Assignment
Among the entries that follow, locate the line with "610x307 pixels. At" and the line with "Task: Expand the LEXFile tree node". Output those lines and all lines in between, exactly, minus the pictures.

+++ Data to use +++

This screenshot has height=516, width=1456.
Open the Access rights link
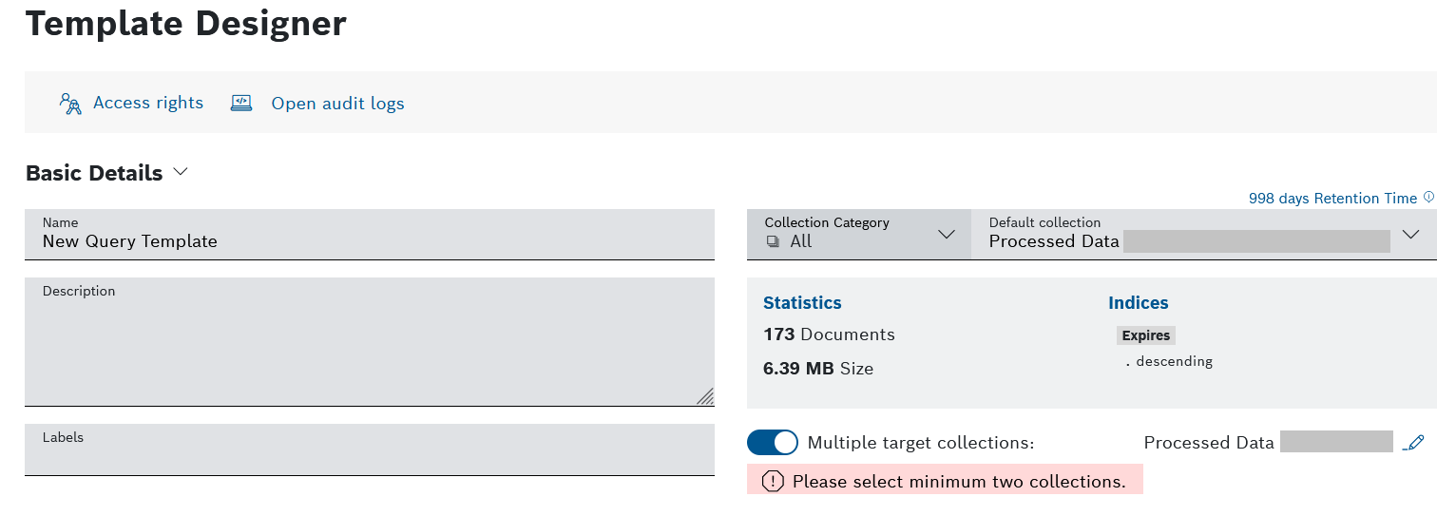click(148, 103)
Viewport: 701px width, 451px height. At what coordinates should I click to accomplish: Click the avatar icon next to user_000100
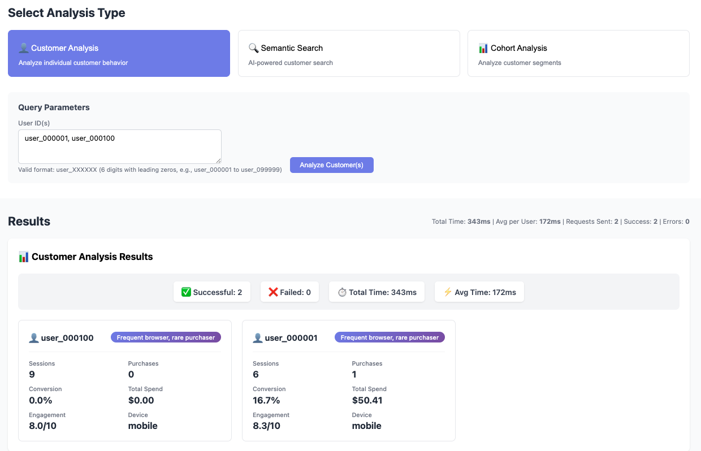point(34,338)
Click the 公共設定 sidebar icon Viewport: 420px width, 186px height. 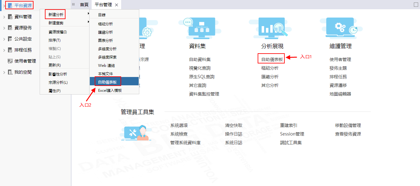coord(10,39)
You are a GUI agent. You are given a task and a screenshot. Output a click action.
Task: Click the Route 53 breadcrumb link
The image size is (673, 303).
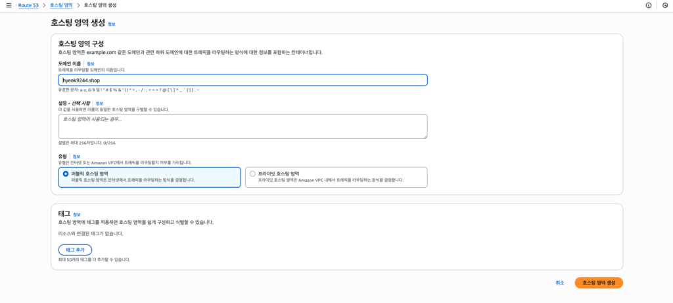[30, 5]
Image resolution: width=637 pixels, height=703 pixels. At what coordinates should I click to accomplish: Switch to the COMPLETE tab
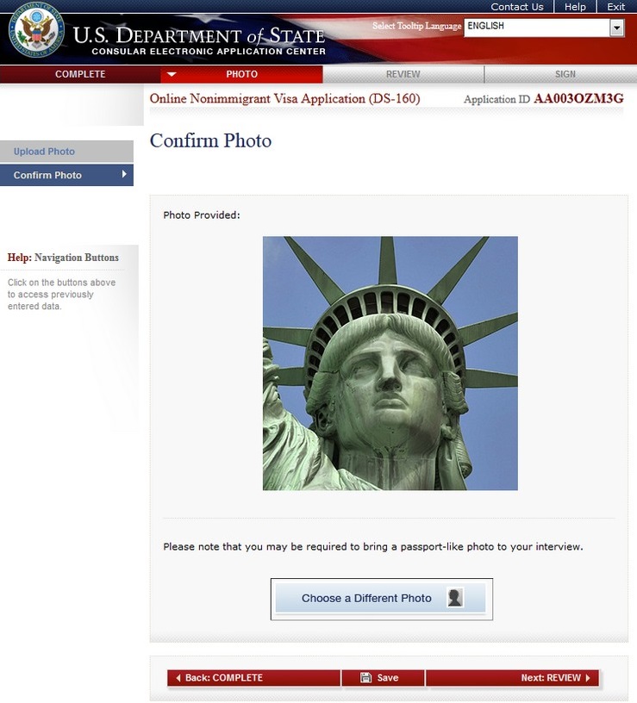(x=80, y=74)
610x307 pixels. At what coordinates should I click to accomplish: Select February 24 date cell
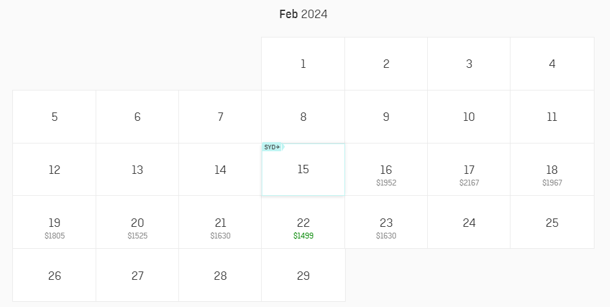pyautogui.click(x=468, y=222)
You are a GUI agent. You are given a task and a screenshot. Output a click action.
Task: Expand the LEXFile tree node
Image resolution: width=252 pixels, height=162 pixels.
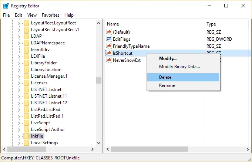tap(19, 57)
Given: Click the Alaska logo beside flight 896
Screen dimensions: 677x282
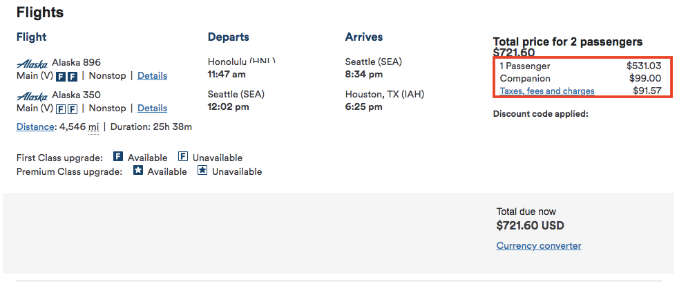Looking at the screenshot, I should click(x=32, y=64).
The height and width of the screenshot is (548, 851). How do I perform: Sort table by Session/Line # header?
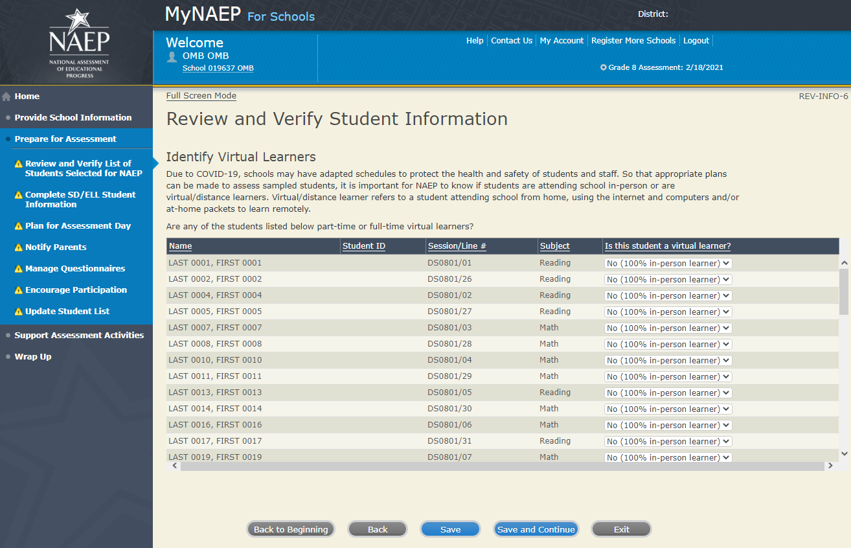(x=457, y=246)
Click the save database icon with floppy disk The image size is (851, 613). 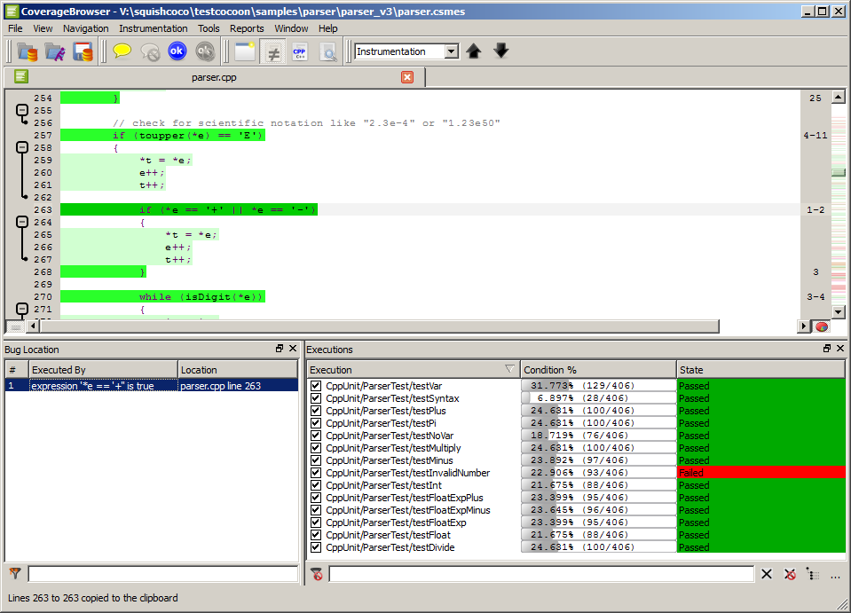(x=83, y=51)
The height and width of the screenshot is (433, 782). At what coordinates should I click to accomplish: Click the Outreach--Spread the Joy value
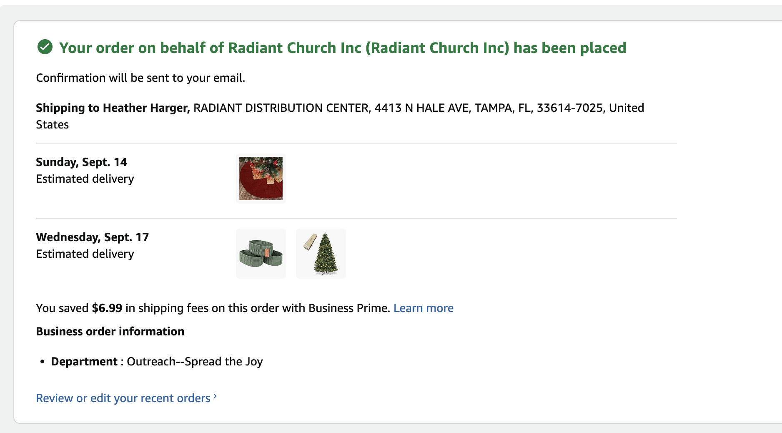pyautogui.click(x=195, y=361)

+++

Response
610x307 pixels. At what coordinates should I click to accomplish: Select February 24 date cell
pyautogui.click(x=468, y=222)
You are a GUI agent. You are given a task and a screenshot. Output a click action.
Task: Expand the LEXFile tree node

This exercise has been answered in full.